━━ INFORMATION SHOWN

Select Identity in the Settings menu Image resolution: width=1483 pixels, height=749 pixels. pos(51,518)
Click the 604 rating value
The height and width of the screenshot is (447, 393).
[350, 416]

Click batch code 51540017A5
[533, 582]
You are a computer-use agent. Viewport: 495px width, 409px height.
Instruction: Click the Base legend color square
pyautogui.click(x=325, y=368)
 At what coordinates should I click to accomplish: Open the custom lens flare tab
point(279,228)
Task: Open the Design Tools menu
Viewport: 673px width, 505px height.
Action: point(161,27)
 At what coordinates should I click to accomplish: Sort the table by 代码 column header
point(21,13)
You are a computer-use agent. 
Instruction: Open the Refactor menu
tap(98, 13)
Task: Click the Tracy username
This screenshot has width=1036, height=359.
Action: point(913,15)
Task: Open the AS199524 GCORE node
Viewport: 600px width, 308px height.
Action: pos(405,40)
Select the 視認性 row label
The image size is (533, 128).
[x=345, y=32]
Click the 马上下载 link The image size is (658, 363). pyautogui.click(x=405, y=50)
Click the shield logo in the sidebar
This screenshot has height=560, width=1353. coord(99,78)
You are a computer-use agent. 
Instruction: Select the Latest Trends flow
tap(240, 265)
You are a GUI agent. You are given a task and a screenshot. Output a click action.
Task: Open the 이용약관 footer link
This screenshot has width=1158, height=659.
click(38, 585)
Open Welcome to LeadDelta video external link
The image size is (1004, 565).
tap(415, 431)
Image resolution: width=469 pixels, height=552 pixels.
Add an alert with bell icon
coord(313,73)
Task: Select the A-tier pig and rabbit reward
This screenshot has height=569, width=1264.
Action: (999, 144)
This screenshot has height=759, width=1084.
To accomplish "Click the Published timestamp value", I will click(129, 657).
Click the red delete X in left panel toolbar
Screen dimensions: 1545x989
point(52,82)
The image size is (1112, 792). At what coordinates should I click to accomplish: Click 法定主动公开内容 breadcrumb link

━━━━

**REQUIRED ACTION:** Retype all of the data word for word.

**ANSWER TO THE EXERCISE:**
Select Identity in the Settings menu Image resolution: width=1483 pixels, height=749 pixels. pos(51,518)
Click the 604 rating value
The height and width of the screenshot is (447, 393).
[350, 416]

Click batch code 51540017A5
[533, 582]
You are a computer-use agent. Viewport: 495px width, 409px height.
Instruction: Click the Base legend color square
pyautogui.click(x=325, y=368)
 At what coordinates should I click to accomplish: Open the custom lens flare tab
point(279,228)
Task: Open the Design Tools menu
Viewport: 673px width, 505px height.
Action: point(161,27)
 At what coordinates should I click to accomplish: Sort the table by 代码 column header
point(21,13)
You are a computer-use agent. 
Instruction: Open the Refactor menu
tap(98, 13)
Task: Click the Tracy username
This screenshot has width=1036, height=359.
Action: point(913,15)
Task: Open the AS199524 GCORE node
Viewport: 600px width, 308px height.
Action: pos(405,40)
Select the 視認性 row label
The image size is (533, 128).
[x=345, y=32]
Click the 马上下载 link The image size is (658, 363). pyautogui.click(x=405, y=50)
Click the shield logo in the sidebar
This screenshot has height=560, width=1353. coord(99,78)
You are a computer-use agent. 
Instruction: Select the Latest Trends flow
tap(240, 265)
You are a GUI agent. You are given a task and a screenshot. Output a click action.
Task: Open the 이용약관 footer link
This screenshot has width=1158, height=659.
click(38, 585)
Open Welcome to LeadDelta video external link
The image size is (1004, 565).
tap(415, 431)
Image resolution: width=469 pixels, height=552 pixels.
Add an alert with bell icon
coord(313,73)
Task: Select the A-tier pig and rabbit reward
This screenshot has height=569, width=1264.
Action: (999, 144)
This screenshot has height=759, width=1084.
To accomplish "Click the Published timestamp value", I will click(129, 657).
Click the red delete X in left panel toolbar
Screen dimensions: 1545x989
point(52,82)
The image size is (1112, 792). At what coordinates should I click to accomplish: Click 法定主动公开内容 breadcrumb link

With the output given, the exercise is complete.